I am at best a believer in the weakest form of the mostly, sort of, kind-of eventually efficient market hypothesis --- namely that Stein's law is in effect and that sooner or later, valuations will roughly reflect reality but day to day price fluctuations are mainly noise.  Strong believers in efficient markets have to either be drunk or handwave repeated bubbles that are dependent on the greater idiot fallacy (sooner or later, every idiot is already in the market).  I don't place a whole lot of faith in betting markets to provide significantly new or unique insight because they assume a strong efficient market hypothesis.

Political Wire highlights two of the prominent political betting markets that are asking a high salience political question.  Will the Democrats lose their majorities in 2010?  This is not an obscure question, so we should assume consistent arbitrage would lead to convergence.

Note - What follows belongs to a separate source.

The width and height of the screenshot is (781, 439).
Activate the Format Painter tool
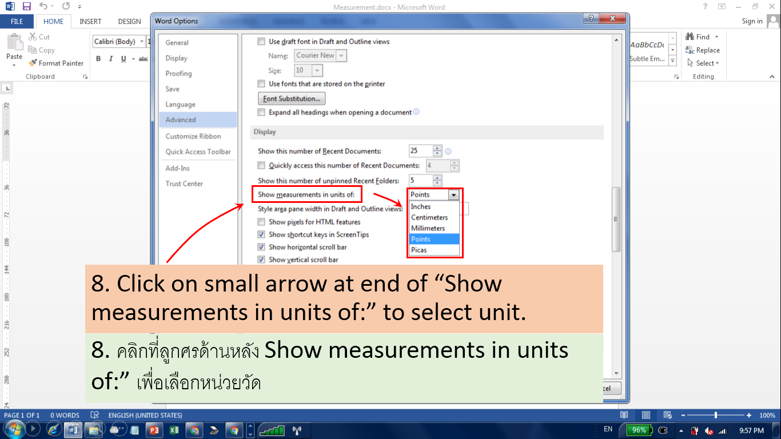55,63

With less than a year until the 2010 midterm elections, let's see how
traders are betting with their wallets in the political futures
markets: Intrade and the Iowa Electronic Markets.


The probability -- using last price of Friday's contract in percentage
terms -- that Republicans will take control of the House of
Representatives:



Intrade: 33.0%

IEM: 19.0%



The probability that Republicans will take control of the Senate:



Intrade: 6.0%

IEM: 1.5%

For the efficient markets hypothesis to hold, someone should either be going massively long on the GOP or massively short on the Democrats in at least one of these markets as there is "free" money available on a series of heads I win, tails I'm rich bets. 

Just keep that in mind when the betting markets are used as evidence of any particular point until the last couple of weeks before an election.  At that point, they are nice collectors of conventional wisdom at a single glance.